To do:
a. In the passage on police culture, what name did Professor Muir give the large California police agency he studied?
b. Extend the passage on police culture past its last sentence.

Passage given:
To all of my friends who enjoy reading about police culture and the factors that influence how police think, act and react, I encourage them to read “Police—Street Corner Politicians,” written almost 30 years ago by William K. Muir, Jr., Professor Emeritus of Political Science at University of California at Berkeley. As one of the prominent reviewers of this book commented, “To read this book is to acquire a rare insight into the police officer’s point of view, to see his job as he finds it, day after day, crisis after crisis.”
In his book, Professor Muir essentially concluded that the street cop is “society’s fall guy” after talking with police officers, supervisors, and managers over a substantial period of time in a large police agency in California, which he called “Laconia.” Professor Muir also discussed at some length the police chief’s implementation of a “reign of terror” through the misuse of the Internal Affairs process as a “political instrument.” As Professor Muir noted, Internal Affairs was not neutral, was not fair, but was instead harsh and “crazy.”
I will discuss the results of Laconia police chief’s institution of the “reign of terror” below. But first, I want to talk a little about the reign of terror that I have seen implemented by the current Oakland police chief as part of the “reform” of the Oakland Police Department resulting from the negotiated settlement of the “Riders” civil suits.

Data lines:
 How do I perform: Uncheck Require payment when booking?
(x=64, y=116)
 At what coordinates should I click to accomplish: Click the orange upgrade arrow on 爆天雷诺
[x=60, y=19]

Exercise answers:
a. Laconia.

b.
Since the conclusion of the last Riders’ criminal trial, I have had the honor and the pleasure—along with the anger and the anxiety—of representing probably the two most decorated members of the Oakland Police Department still employed. In one case, Sergeant Barney Rivera, who had approximately 30 years of experience and countless medals and awards for valor and outstanding police work, was fired by the then recently-arrived police chief, who ignored recommendations of his entire chain of command on how to deal with the case.
When we got to a pre-disciplinary hearing, I presented the department with a written letter, which was angry, accusatory, and threatening in every respect. I had discovered that documents which were exculpatory to my client had been purposefully and systematically withheld, another “trend” which is occurring all too often in the post-Riders reform era, since the department adopted a “new way” of providing officers who face disciplinary action with “relevant” documents. Instead of the “old days”, in which the Internal Affairs investigators would provide these officers with all documents except those which were deemed to be protected by the attorney-client privilege or to contain sensitive criminal justice information, the department now allows a representative from the City Attorney’s Office to rummage through the entire investigative report and attachments, and decide which documents should be provided to the officer and his attorney, and which documents should be withheld. As a result, we now spend a great deal of time screaming about and fighting for documents which have been gathered as part of the investigatory effort, but which have been exempted from disclosure by the City Attorney’s Office as part of the Skelly packet.
Needless to say, in Sergeant Rivera’s case, after threatening to expose the pre-disciplinary due process denial associated with the systematic and selective withholding of documents, and exposing the shoddy and inept thinking of the police chief which led to my client’s termination (he was fired for using a ruse to get a suspected drug dealer to come to the door, and for threatening to tow her car, which was illegally parked), the department relented and reinstated Sergeant Rivera. To the police chief’s credit, he made a personal apology to Sergeant Rivera for his initial errant decision.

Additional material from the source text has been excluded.